Heute arbeitet Mirela in der Bildungsabteilung der Organisation für Zusammenarbeit und Sicherheit in Europa (OSZE), „Mission to BiH“, mit dem Ziel diskriminierende Strategien und Praktiken in den Schulen in BiH sowie die ethnische Segregation und Misstrauen zu beenden. Sie absolvierte ein Jurastudium an der Universität von Sarajevo, wo sie derzeit auch ihren Master of Laws im Bereich „Recht der Europäischen Union“ abschließt.

Dein Austauschjahr mit AFS liegt nun 17 Jahre zurück. Hast du noch Kontakt zu jemandem aus deinem Austauschjahr?

Ja! Ich bin gerade aus Belgien zurückgekommen, wo ich meine Gastschwester und ihre Familie besucht habe. Obwohl wir uns seit mehr als zehn Jahre nicht gesehen haben, sind wir in Kontakt geblieben und dieses Wochenende fühlte es sich so an, als ob wir überhaupt nicht getrennt gewesen wären! Meine Gasteltern haben uns hier in BiH (Anm.: Bosnien und Herzegowina) 2005 besucht und ich habe es 2015 endlich geschafft, sie in Steinfurt zu besuchen. Einer meiner Gastbrüder lebt mit seiner Familie in Wien und ich nutze jede Gelegenheit, um ihn dort zu besuchen. Tatsächlich baut AFS lebenslange Verbindungen und Freundschaften auf, die weder durch die Distanz noch durch die Zeit auseinanderzubringen sind.

Rückblickend, wie beurteilst du Dein Austauschjahr, inwiefern hat es dich geprägt? Welchen Einfluss, welchen Impact hatte die AFS-Erfahrung auf deinen Lebensweg und deinen beruflichen Werdegang?

Mein Austauschjahr hat meinen Horizonte erweitert und mir die Tür zu einer Welt geöffnet, die mich inspiriert und meine Ideale und Ambitionen geformt hat. Ich bin als 18-Jährige mit der Idee Medizin zu studieren nach Deutschland gekommen, um eines Tages Menschen helfen zu können. Meine Gastfamilie, meine Gastschule und Freundschaften mit Deutschen und anderen Austauschschülern haben mich jedoch ermutigt, nicht nur meine und fremde Kulturen zu entdecken, sondern auch zu lernen wie sie mit der Vergangenheit und anhaltenden Ungerechtigkeiten umgehen. Dies hat mich dazu bewegt, eine juristische Laufbahn einzuschlagen, um Menschen durch den Schutz ihrer Rechte auf lokaler und internationaler Ebene zu helfen.

Glaubst du, dass du heute da wärst, wo du bist, ohne diese Erfahrung?

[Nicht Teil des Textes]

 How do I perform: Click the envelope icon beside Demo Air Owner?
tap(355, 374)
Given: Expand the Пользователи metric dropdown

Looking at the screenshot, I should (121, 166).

Mein Austauschjahr und die anschließende Freiwilligenarbeit haben mein Leben geprägt und mich ermutigt immer wieder positive Veränderungen anzustoßen und ein „change-maker“ zu sein. Ich glaube jedoch, dass diese einzigartige interkulturelle Erfahrung nicht nur das Leben der Austauschschülern selber beeinflusst, sondern auch das Leben der betroffenen Nachbarschaften, Schulen, Gemeinden und Gesellschaften mit denen die Schüler, Gastfamilien, Freiwilligen und Alumni während ihres Lebens in Kontakt sind.

Du bist seit deiner Rückkehr aus Deutschland bei AFS engagiert. 2019 wurdest du in das „Board of Directors“ von EFIL, der europäischen Dachorganisation von AFS gewählt. Was motiviert Dich zu Deinem Engagement?

Die außergewöhnliche jahrhundertelange AFS-Geschichte von Freiwilligen, die ihr Leben der Verbindung von Menschen mit unterschiedlichen Hintergründen widmen und die zu positiven Veränderungen in der Gesellschaft anregen – das alles hat mich immer motiviert, weiterhin ein Teil dessen zu sein. Es ist mir eine Ehre, dieser Mission zusammen mit anderen engagierten Menschen zu folgen, insbesondere da diese mich dazu motivieren, nicht aufzuhören zu lernen und Neues zu entdecken, um über mich selber hinauszuwachsen und dies auch weiterzugeben.

AFS bedankt sich für das Interview. Die Fragen für AFS stellte Stefanie Lohrmann (10/2019).